When employees suffer a constructive discharge, they can still collect deferred compensation even if they violate the noncompete and go right to work for a direct competitor.

Recent case: Schroder Capital paid Paul Morris an annual salary plus a year-end bonus, which was deferred compensation vested after three years.

Morris signed a noncompete, agreeing to forfeit the bonus if he quit and went to work for the competition. When Schroder cut the amount of investment capital Morris was responsible for from $7.5 billion to $1.5 billon, he quit and started a hedge fund. Schroder refused to pay the deferred bonuses, so Morris sued.

The court had to decide which test to use to define a constructive discharge. It chose the constructive-discharge rule used by federal courts in discrimination cases. That test requires the employer to create an environment so intolerable that the employee would have no choice but to quit.

Now, a lower court will decide if a change in portfolio responsibility meets that high standard.
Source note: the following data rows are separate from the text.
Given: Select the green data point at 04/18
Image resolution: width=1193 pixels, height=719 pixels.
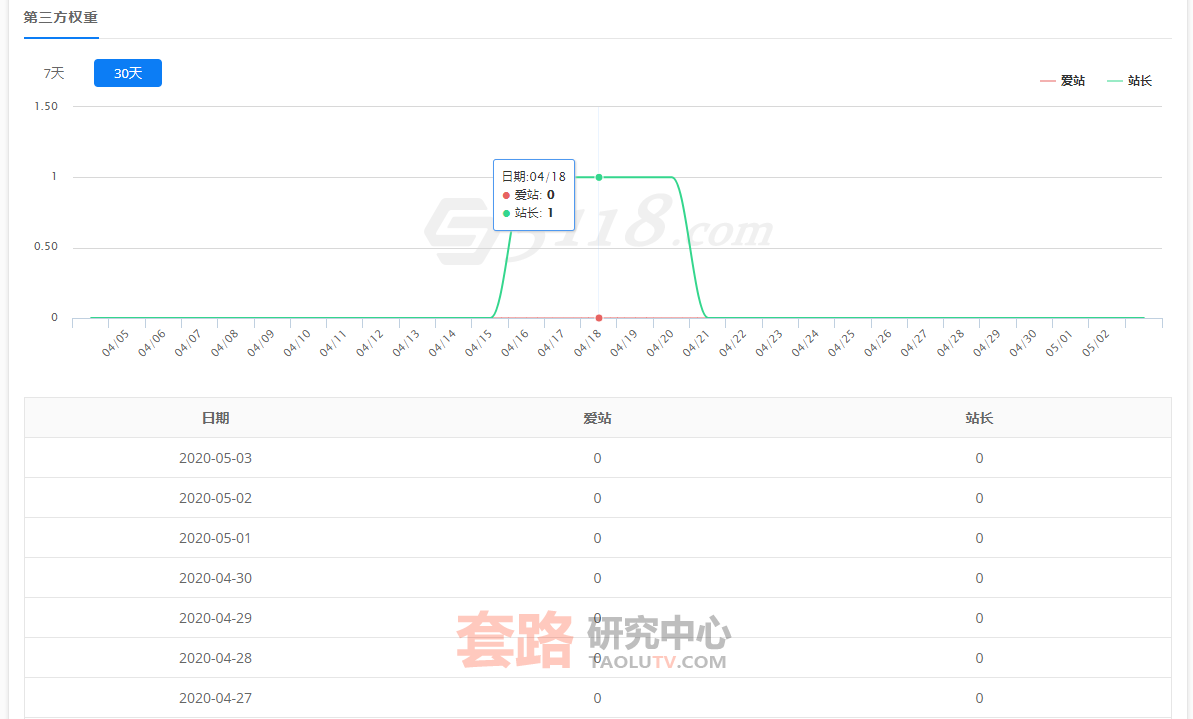Looking at the screenshot, I should click(598, 177).
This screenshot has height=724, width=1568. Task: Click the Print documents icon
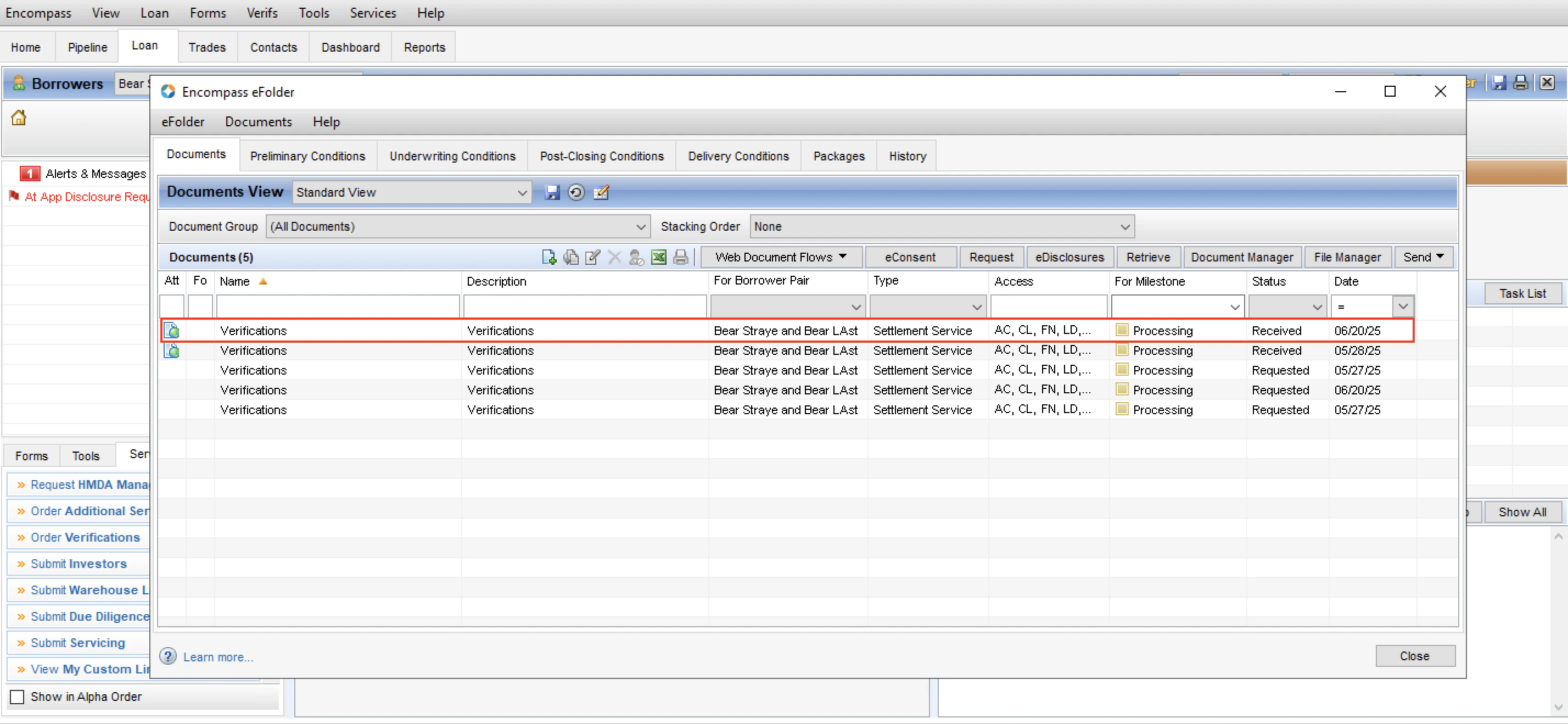681,257
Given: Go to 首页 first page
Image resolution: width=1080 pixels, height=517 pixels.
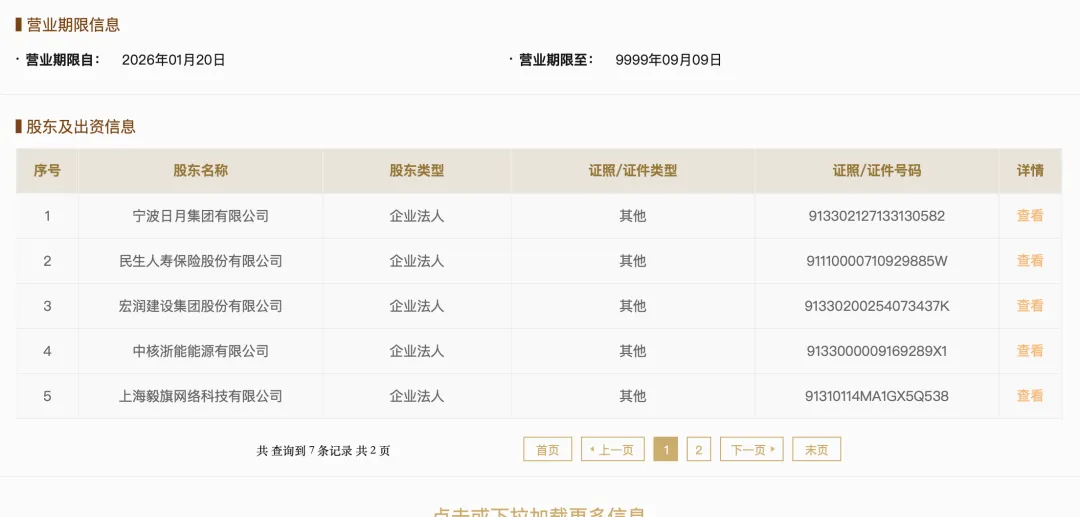Looking at the screenshot, I should (x=548, y=450).
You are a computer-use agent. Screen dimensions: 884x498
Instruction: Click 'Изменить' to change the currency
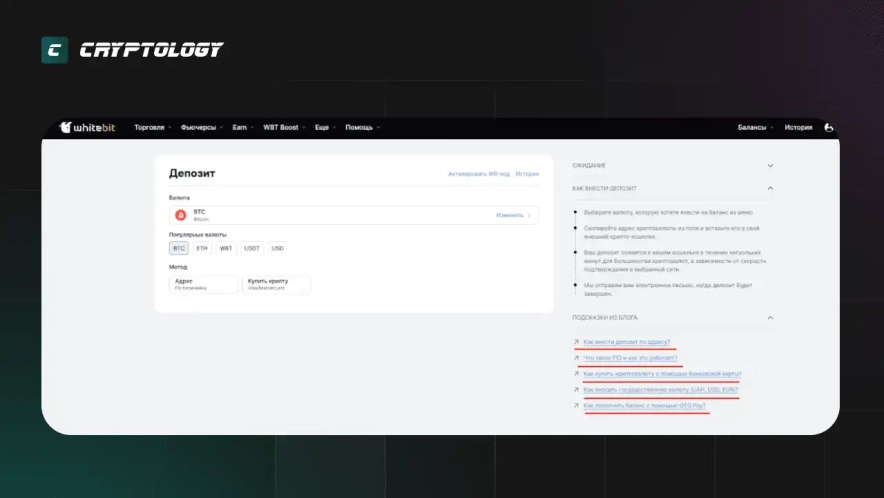(x=510, y=215)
If it does, Morris receives the bonus. If not, he forfeits it because he breached the noncompete provision of his employment contract. (Morris v. Schroder Capital Management, No. 137, Court of Appeals of New York, 2006)

Tip: This case makes it harder for New York employees to breach noncompete agreements and still collect deferred compensation. If you use noncompetes, now’s a good time to have a qualified attorney review them to ensure you take full advantage of the rule.